Exercise task:
Edit the rows from the line with "Screen dimensions: 640x398" up to and including the line with "the reply speech" so that "speech bubble" becomes "chat bubble", leaving everything else unchanged. Return only those lines, without the pictures.

# start of Stored records

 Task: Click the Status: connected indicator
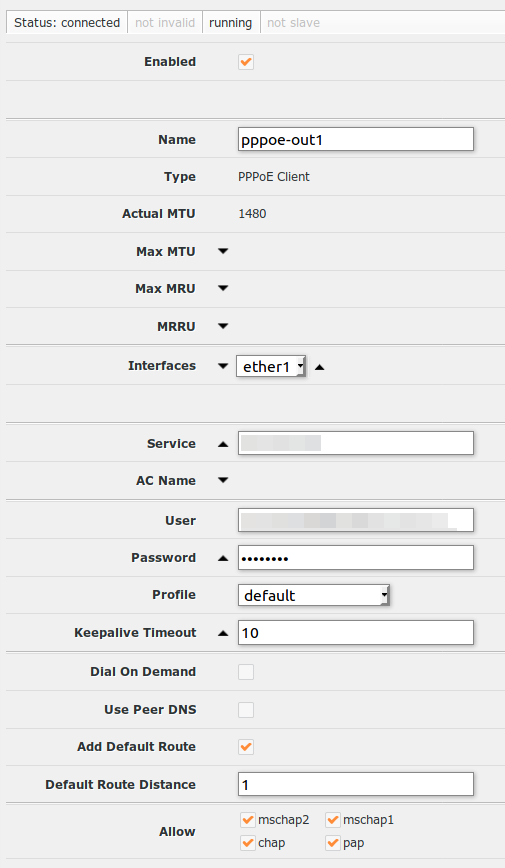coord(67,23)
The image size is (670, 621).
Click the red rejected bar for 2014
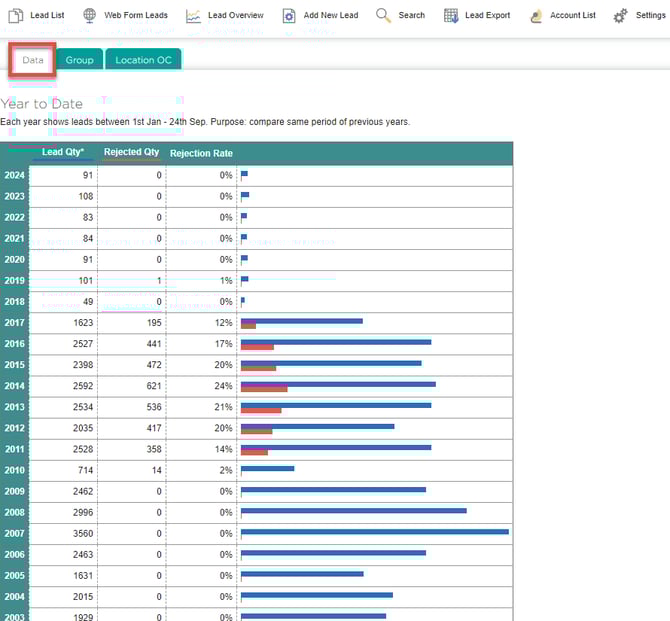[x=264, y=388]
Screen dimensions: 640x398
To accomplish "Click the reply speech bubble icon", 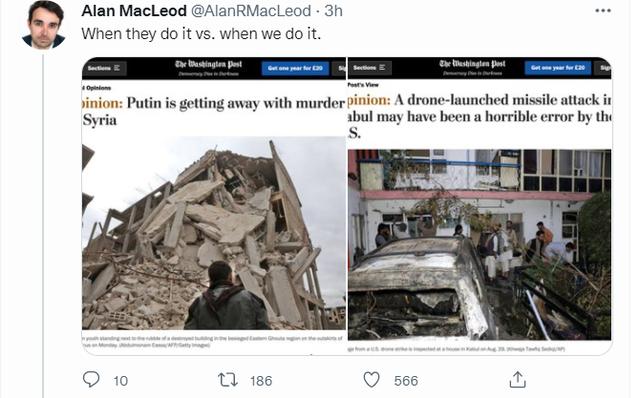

# end of Stored records
# start of Stored records

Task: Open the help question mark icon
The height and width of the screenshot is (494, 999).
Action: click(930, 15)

# end of Stored records

Output below:
Screen dimensions: 640x398
To accomplish "Click the reply chat bubble icon", 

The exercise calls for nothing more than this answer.